START

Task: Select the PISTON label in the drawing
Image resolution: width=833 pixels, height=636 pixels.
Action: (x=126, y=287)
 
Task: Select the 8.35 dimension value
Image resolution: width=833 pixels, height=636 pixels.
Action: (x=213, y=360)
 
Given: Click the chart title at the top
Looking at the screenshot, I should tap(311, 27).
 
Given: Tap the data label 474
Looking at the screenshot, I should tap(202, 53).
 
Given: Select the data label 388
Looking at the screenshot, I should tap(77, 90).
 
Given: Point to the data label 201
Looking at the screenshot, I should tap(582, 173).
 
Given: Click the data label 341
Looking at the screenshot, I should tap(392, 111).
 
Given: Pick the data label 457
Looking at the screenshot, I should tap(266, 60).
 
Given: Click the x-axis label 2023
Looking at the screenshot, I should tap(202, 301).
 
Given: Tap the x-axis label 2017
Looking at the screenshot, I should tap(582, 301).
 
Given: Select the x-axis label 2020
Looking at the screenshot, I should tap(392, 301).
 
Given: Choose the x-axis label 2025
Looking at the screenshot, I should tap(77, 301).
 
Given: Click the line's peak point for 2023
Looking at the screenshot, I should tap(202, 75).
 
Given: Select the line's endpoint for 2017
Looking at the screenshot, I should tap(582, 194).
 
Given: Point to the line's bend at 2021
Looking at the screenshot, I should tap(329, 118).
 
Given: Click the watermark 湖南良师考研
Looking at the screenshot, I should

END

WHAT IS ASKED: Copy the material above word for word, from its first line through its last.

EXERCISE SOLUTION:
Task: Select the PISTON label in the drawing
Image resolution: width=833 pixels, height=636 pixels.
Action: (x=126, y=287)
 
Task: Select the 8.35 dimension value
Image resolution: width=833 pixels, height=636 pixels.
Action: (x=213, y=360)
 
Given: Click the chart title at the top
Looking at the screenshot, I should tap(311, 27).
 
Given: Tap the data label 474
Looking at the screenshot, I should tap(202, 53).
 
Given: Select the data label 388
Looking at the screenshot, I should tap(77, 90).
 
Given: Point to the data label 201
Looking at the screenshot, I should tap(582, 173).
 
Given: Click the data label 341
Looking at the screenshot, I should tap(392, 111).
 
Given: Pick the data label 457
Looking at the screenshot, I should tap(266, 60).
 
Given: Click the x-axis label 2023
Looking at the screenshot, I should tap(202, 301).
 
Given: Tap the x-axis label 2017
Looking at the screenshot, I should tap(582, 301).
 
Given: Select the x-axis label 2020
Looking at the screenshot, I should tap(392, 301).
 
Given: Choose the x-axis label 2025
Looking at the screenshot, I should tap(77, 301).
 
Given: Click the line's peak point for 2023
Looking at the screenshot, I should tap(202, 75).
 
Given: Select the line's endpoint for 2017
Looking at the screenshot, I should tap(582, 194).
 
Given: Point to the line's bend at 2021
Looking at the screenshot, I should tap(329, 118).
 
Given: Click the watermark 湖南良师考研
Looking at the screenshot, I should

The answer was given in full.